The vegetation is very diverse along the route, and is also home to a diversity of animals of which the following are particularly notable: foxes (Vulpes vulpes), wild boars (Sus scrofa), genets (Genetta genetta) and Egyptian mongooses (Herpestres ichneumon).
The following can be observed throughout the year:
Birds of prey can be spotted flying above the area, including: Bonelli's eagles (Aquila fasciata), golden eagles (Aquila chrysaetos) and short-toed snake eagles (Circaetus gallicus) in the spring and autumn months.
» “ROTA DAS ADELFEIRAS” (Pontic Rhododendron Route)
This short themed route is perfect for observing unique flowers that are of great value both to the landscape and from a conservation point of view, since they are relics of the vegetation that dominated the area several thousand years ago, when the climate in the Iberian Peninsula was subtropical. Of these, the rare and beautiful Pontic Rhododendron (Rhododendron ponticum subsp. baeticum), has remained here thanks to the unique microclimate and having been the target of conservation actions run by the Life-Relict project.
» THE WATERFALLS
Penedo do Buraco Waterfall (N37º19’24.83” W8º34’55.91”)

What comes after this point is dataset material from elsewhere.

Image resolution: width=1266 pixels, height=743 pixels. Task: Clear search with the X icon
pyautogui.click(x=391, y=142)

This seasonal waterfall is located 650 m above sea level, on the north-eastern side of Fóia, between chestnut groves and cultivated terraces. The waterfall gains its charm from the fact that it is located in a practically inaccessible boulder, exposed due to erosion, thus making it a privileged refuge for some species of birds to nest.
Chilrão Waterfall (N37º19’01.82” W8º37’08.06”)

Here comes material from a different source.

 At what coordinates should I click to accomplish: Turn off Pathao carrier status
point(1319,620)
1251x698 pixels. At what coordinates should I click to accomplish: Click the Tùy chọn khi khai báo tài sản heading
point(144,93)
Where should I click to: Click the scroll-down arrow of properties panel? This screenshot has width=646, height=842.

The spring that leads to this waterfall is located in an area in which hornfels rock (dark coloured, dense, particularly hard rock) predominates. It then forms one of the “headwaters” of the Ribeira da Cerca (Stream), which runs through the entire western region of the municipality of Monchique until it reaches Amoreira beach, in Aljezur.
Next to Caminho Municipal (local road) 1067 there is a picnic area where you can enjoy the calm and beauty of the waterfall.
Barbelote Waterfall (N37º19’00.28” W8º34’46.76”)
This is one of the prettiest waterfalls in the municipality of Monchique, due, in large part, to its very particular geological features. Its basin is located in an area of fractured rock, and the upstream rocky heaps, or outcrops, that stand out from the landscape contribute immensely to this beauty. Located next to an old village with which it shares its name, the Barbelote waterfall is the most imposing of the waterfalls visited on this path due to the sheer size of the drop and volume of water. This is perhaps one of the greatest treasures of the Monchique mountain range.
Warning: Access to this waterfall is difficult and dangerous. Those visiting the waterfall shall be held entirely responsible for their own safety. Never try to visit the waterfall without the appropriate clothes, shoes and equipment.